Suhayla folded the rug and descended a little way down the tower stairs to lay it in a cupboard she had commandeered. Not having to carry a rug up the tower was a small luxury, almost the only one she allowed herself, she who had sold every scrap of gold and every jewel she had to leave her warm, pleasant homeland, bathed in art and wisdom and learning, for this rude backwater full of Basques and sheep. She climbed back to the tower-top to watch the road again while the light should last, ignoring the wind that lifted her veil-end over the walls like a banner, blinking away tears against the sunset that made the bare cliff-faces behind Monrroyo flare a dark and sullen red.

They were coming. Soon, they would be here.

I hope that got across that harridan though she certainly is (and she knows it, too; that’s the worst kind), Suhayla is excited by the advent of the new mages, eager for them to move in and get things going. And there’s a present for her in their arrival, even: a Jerbiton mage unexpectedly tagging along with an invited Bjornaer. (No spoilers there; the players know about him already.)

¡Viva Monrroyo!

Martyrdom

Saturday, October 9th, 2004

Poor Renate. When she gets stuck in Emilia Eaglebourne’s headspace, she doesn’t know how to dig herself out.

Looking back on things, Emilia’s a scary, scary woman. She cut down a suppliant. She slit a hostage’s throat in a public park. She left Aryk trapped and nearly undefended for Keph LoCaine to torment. (Will Gerevannin saved Aryk’s bacon. How’s that for irony?) At the best of times, she’s harsh and abrupt with her friends; she’s gone off on poor faithful Godfrey twice. She’s been unequivocally rude, even; she proved in the pocket-dimension that she can swear like a sailor.

She’s empty as a hollowed-out tree-trunk, Emilia is, humorless and cold, not very much left to her but anger and violence and haughty indifference. She’s brave, yes, and she’ll make the tough calls without hesitation and soldier on undaunted through anything. Renate needs that bravery and that determination, no question about it. But Emilia is heedlessly brave, recklessly brave, the kind of bravery that invariably ends in death.

Death wish. Emilia has a terrible death wish. Probably has a lot to do with not being much in evidence except when matters really can’t get a whole lot worse. (Except when they do, of course. Welcome to the Dragonhunt.)

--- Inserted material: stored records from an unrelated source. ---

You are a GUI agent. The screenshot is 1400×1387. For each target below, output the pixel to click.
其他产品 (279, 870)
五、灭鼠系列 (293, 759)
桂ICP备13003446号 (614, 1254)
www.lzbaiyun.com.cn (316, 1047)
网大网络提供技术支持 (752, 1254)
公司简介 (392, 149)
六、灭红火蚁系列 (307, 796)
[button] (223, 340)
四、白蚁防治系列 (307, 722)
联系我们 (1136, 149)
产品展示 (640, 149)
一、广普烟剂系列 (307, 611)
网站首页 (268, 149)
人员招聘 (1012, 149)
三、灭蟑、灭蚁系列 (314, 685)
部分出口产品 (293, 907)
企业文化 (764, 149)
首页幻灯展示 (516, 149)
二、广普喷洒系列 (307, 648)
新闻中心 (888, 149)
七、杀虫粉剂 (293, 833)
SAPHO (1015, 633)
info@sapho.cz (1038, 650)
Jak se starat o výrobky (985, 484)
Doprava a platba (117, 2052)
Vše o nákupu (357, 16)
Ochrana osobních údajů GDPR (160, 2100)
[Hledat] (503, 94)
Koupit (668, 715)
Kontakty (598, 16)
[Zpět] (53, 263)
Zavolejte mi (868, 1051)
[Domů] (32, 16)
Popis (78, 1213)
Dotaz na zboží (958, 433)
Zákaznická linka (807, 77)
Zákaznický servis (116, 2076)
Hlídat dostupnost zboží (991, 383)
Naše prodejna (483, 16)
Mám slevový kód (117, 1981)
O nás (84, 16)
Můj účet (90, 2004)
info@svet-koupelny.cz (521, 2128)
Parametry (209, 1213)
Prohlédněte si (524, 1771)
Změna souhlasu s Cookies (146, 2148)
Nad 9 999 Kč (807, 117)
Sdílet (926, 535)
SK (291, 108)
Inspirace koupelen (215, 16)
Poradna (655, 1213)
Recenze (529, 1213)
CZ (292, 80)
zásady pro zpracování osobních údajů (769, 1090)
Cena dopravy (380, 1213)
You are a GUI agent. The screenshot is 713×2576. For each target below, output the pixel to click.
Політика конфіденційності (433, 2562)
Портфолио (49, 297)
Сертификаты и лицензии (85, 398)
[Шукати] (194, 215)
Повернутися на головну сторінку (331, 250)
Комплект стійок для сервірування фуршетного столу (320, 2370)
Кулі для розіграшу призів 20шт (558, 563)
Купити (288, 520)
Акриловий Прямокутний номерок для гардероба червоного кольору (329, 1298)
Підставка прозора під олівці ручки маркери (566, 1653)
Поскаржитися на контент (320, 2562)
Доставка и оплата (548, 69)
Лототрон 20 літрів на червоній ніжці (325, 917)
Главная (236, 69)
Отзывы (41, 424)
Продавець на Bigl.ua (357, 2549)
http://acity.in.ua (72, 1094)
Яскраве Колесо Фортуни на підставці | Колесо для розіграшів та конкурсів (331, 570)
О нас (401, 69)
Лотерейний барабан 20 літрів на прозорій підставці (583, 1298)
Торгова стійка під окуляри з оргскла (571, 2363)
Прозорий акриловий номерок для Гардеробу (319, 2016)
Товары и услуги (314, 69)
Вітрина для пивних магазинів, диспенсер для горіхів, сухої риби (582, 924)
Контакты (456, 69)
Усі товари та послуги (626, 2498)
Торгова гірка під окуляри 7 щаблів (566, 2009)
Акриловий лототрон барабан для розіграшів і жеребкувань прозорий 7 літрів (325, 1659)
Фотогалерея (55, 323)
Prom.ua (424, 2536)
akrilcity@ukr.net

It’s a bad, bad headspace to get stuck in. Bad for Renate, bad for her family and friends, bad for the causes she believes in—let loose forever, Emilia would be a callous tyrant. (As long as she lasted, which probably wouldn’t be long. She’d get herself assassinated in short order, I suspect. You know how dragons are.)

The first time Emilia made her appearance, fortunately for Renate, there wasn’t any convenient death to hand, just a ticked-off dragon with an art gallery. The second time, Sabine was there to save her life and haul her out of Emilia’s quicksand. In Ilium, she and Rien fought hard and reasonably successfully to keep each other’s demons at bay (and if you think I’m drawing an analogy between Rien’s Trancey and Renate’s Emilia, go get yourself a gold star).

But now Rien’s gone, and Renate’s stuck. Coris and his crew have done right yeomanly work, enough that our Renate—our gentle, droll, warmhearted farm girl—has put in an appearance or two. They also confronted her with Emilia’s death-wish, which means she’ll actually have to start sorting that through. (For one reason or another, I don’t think she’ll be getting much sleep tonight.)

It’s not enough, though, not yet; not enough to remind her she’s entitled to humanity. No amount of confrontation or reason breaks down the walls Emilia builds around Renate’s heart and soul. That takes sympathy, warmth, and simple human contact.

The uses of history books

Saturday, October 9th, 2004

I just found a secondhand bit from the chronicles of the Avila repopulation that had me falling out of my chair laughing. I have got to do this to Monrroyo. It’s too hysterical.

This stunt will ruin keyboards from here to Australia. I swear it will.

Now we know what history books are good for. Finding the funny bits.